[TASK GOAL]
Every line from the one that contains "How do I perform: Click" to the end of the material below should be output exactly, with both ends included and nothing else.

[EXERCISE INPUTS]
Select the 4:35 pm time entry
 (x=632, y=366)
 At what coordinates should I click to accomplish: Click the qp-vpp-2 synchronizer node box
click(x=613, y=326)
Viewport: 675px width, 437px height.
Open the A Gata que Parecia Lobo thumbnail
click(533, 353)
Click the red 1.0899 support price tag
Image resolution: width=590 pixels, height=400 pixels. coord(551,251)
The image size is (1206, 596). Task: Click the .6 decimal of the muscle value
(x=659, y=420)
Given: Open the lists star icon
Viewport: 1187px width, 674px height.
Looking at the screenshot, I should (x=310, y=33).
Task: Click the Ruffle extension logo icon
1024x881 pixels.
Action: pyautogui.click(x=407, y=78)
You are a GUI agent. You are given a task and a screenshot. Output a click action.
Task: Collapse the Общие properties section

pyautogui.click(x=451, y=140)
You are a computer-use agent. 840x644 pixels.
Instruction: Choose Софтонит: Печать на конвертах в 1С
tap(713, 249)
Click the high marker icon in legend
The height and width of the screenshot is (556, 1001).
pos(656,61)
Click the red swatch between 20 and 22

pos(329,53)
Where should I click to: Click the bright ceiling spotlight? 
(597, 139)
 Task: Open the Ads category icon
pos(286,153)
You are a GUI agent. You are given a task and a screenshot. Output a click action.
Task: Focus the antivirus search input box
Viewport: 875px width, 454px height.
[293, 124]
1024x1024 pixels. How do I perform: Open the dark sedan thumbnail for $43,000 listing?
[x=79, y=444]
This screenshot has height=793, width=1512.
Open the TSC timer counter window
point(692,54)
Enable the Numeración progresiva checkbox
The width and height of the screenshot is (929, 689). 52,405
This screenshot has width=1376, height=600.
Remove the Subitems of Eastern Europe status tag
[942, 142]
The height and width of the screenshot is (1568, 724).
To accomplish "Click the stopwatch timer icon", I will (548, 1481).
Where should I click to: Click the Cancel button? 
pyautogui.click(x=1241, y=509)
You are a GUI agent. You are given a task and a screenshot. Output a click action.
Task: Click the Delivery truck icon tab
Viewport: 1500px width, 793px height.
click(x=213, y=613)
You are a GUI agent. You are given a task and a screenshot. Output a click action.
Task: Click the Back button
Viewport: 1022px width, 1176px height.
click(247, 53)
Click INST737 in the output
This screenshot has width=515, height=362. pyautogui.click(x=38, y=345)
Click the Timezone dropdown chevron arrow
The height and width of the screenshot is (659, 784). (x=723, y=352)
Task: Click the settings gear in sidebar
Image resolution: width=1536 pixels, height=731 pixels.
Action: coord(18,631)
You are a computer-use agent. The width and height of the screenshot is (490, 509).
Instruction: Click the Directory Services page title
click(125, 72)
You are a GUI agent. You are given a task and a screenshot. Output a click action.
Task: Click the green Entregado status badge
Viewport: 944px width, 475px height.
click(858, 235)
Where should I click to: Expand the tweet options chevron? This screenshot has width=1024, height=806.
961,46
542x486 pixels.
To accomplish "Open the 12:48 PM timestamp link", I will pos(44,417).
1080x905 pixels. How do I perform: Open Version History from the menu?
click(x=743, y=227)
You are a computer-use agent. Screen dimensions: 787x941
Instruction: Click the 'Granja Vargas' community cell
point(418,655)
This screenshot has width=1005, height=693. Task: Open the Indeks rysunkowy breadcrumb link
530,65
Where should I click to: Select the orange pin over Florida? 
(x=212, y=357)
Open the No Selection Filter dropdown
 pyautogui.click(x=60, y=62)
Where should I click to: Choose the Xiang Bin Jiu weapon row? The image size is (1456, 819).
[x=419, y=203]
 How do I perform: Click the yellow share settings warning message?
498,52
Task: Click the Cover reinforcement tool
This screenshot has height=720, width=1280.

[RESULT]
 How do I perform: Click the yellow share settings warning message?
498,52
Task: Click the Cover reinforcement tool
This screenshot has height=720, width=1280.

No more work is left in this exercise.